И правда, как только не стало видно воскового лица с его стеклянными глазами и неестественно прямыми искусственными волосами и усами, а видны были лишь сгорбленная спина и часть щеки при тусклом, могильном свете — впечатление получилось почти такое же, как и при взгляде на висельный крюк.
Полухин не пренебрегал ничем, никакой мелочью. Он живо схватил мысль Кислякова и пошел в ней гораздо дальше, чем представлял себе Кисляков. И Кислякову было приятно сказать об этом Полухину. Полухин с величайшей настойчивостью разыскивал все обыденные мелочи, имевшие отношение к жизни известных революционеров.
— Я думаю своих комиссаров всех обложить данью, — сказал он один раз: — что хочешь, а уж давай в музей свои шапку, штаны, чернильницу.
Музей рос. Стоявший прежде в бесчисленных сквозных стеклянных шкафах фарфор был убран в кладовые, оставался только тот, который шел для показательного убранства столов помещичьих и царских в тот или иной период. И тут же рядом — мужицкий стол.
— Диалектика истории прежде всего! — говорил Полухин. — Строиться надо. Я бы для эпохи революции отдельное здание построил, но соединил с этим. И сделал бы его на американский лад, с стеклянным потолком.
— Это не подойдет: другой же стиль совсем, — сказал Кисляков, чувствуя, что это та область, где с директором возможно, и совершенно безопасно для собственной репутации, полное несогласие.
— Вот и ладно, что другой стиль! А революция — разве это не «другой стиль»?..
— Я понимаю, но всё равно ерунда получится. Каждый человек со вкусом нас высмеет.
— О?
— Правда.
— Ну, ладно, — тебе виднее. А всё-таки бы здорово было! — сказал Полухин, помолчав и с видимым сожалением.

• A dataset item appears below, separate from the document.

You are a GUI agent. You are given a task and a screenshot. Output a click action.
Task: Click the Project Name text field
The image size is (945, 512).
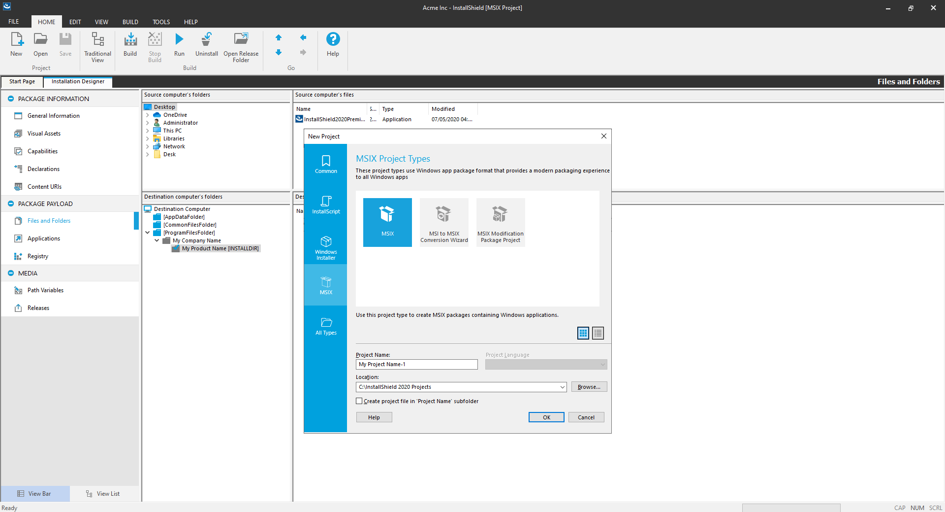(416, 365)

Там, где дело касалось вкуса, Кисляков был совершенно неподатлив. Он даже не старался доказать Полухину, а как-то небрежно и уверенно говорил просто: «Не годится».
Полухин, чувствовавший и признававший в этом свою слабость, всегда с ним соглашался. Был даже покорно послушен. Как будто они менялись ролями. И Кисляков в этом случае из подчиненного превращался в патрона.
Он дорожил этой областью, где мог высказать свою мысль резко и категорически, потому что в области вкуса от его несогласия не могло пахнуть меньшевистским душком или незнанием принципов марксизма. И он в этой области был деспотически нетерпим.
Это даже давало ему впечатление свободы собственного мнения и чувство своего человеческого достоинства, и у него пропадало ощущение своей полной зависимости. У него даже жесты при этом совершенно изменялись: он мог досадливо отмахнуться от Полухина, который предлагал какой-нибудь ляпсус с точки зрения воспитанного вкуса.
И от этой возможности Кисляков чувствовал только большую, почти восторженную любовь к Полухину и даже рассказывал знакомым, какой изумительный человек директор.
Если же дело казалось идеологической стороны, то Кисляков или соглашался, или высказывался в направлении левизны, даже большей, чем коммунист Полухин. И тот удивлялся, как беспартийный человек может быть так лево настроен.
— Ведь тебе коммунистом надо быть, — говорил он иногда.
— Я и так чувствую себя коммунистом, — дело не в партбилете.
Иногда он даже предостерегал увлекающуюся натуру Полухина от рискованных с партийной точки зрения шагов. Как-то сказал ему, чтобы он с ячейкой был повнимательнее, чтобы он сделал ячейке специальный доклад о ходе реорганизации.
— Доклады после будем читать, сейчас надо дело делать. Ты их работать заставляй.
— Надо и работать и доклады делать.
Говоря это, он чувствовал к Полухину от своей заботы о нем совершенно бескорыстную привязанность, какую нянька чувствует к барскому ребенку, за которым ходит.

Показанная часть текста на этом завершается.